Y, sobre todo, si Astra sería capaz de perdonarme por no decirle lo mucho que la amaba y haberla hecho bailar en mis juegos.

Presioné los barrotes hasta que mis nudillos fueron blancos, pero cualquier intento fue en vano.

Voces llegaron desde el pasillo.

──No puede pasar sola.

──Pues acompáñeme.

La voz de la mujer era cantarina y risueña, en comparación al tono grave y confundido del hombre.

──Es que no debería estar aquí.

──Nadie debería estar aquí ──le cortó──. Este lugar es una porquería.

──Señorita.

──Anya, identifica las celdas.

Ella apareció en la luz como lo más parecido que vería a la imagen de un ser celestial. Por su expresión de pasmo, yo debía parecer lo contrario.

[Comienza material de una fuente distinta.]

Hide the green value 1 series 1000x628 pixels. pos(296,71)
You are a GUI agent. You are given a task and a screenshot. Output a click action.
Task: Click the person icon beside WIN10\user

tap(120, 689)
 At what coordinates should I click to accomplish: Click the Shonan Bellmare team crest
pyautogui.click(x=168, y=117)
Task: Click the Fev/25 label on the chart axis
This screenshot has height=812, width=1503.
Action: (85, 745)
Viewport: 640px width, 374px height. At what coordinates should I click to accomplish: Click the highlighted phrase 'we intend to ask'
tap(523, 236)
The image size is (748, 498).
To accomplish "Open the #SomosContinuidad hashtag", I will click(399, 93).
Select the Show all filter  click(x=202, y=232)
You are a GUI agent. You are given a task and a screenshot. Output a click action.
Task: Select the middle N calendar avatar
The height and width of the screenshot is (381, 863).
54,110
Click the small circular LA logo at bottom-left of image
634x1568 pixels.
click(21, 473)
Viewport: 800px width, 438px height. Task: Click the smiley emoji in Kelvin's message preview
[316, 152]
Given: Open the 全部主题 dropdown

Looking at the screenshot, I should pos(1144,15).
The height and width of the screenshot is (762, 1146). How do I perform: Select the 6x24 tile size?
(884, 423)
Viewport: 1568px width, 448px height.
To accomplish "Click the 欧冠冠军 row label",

──Tú ──ordenó antra Verena al guardia──. Abre esta celda, ahora.

El soldado observó a Anya como si esperara ayuda.

──Ya oíste a la dama, vamos.

Una vez fuera me sobé las muñecas con cuidado, escuché el golpe del guardia cuando Anya lo arrojó a la celda.
Me acomodé el cuello de la chaqueta.

Las sombras temblaron en el pasillo.

Antra Verena me observó con animadversión, por un momento me vi tan confundido como cuando estaba metido en ese hoyo oscuro.

──Que quede claro, moi saerev ──agregó la sacerdotisa con su usual misticismo──, que esta no es una liberación, sino otro secuestro.

Estaba tan agotado como para darle conformidad a cualquiera de las opciones.

──Siempre que no tenga que cagar en el mismo piso en el que duermo será una avance.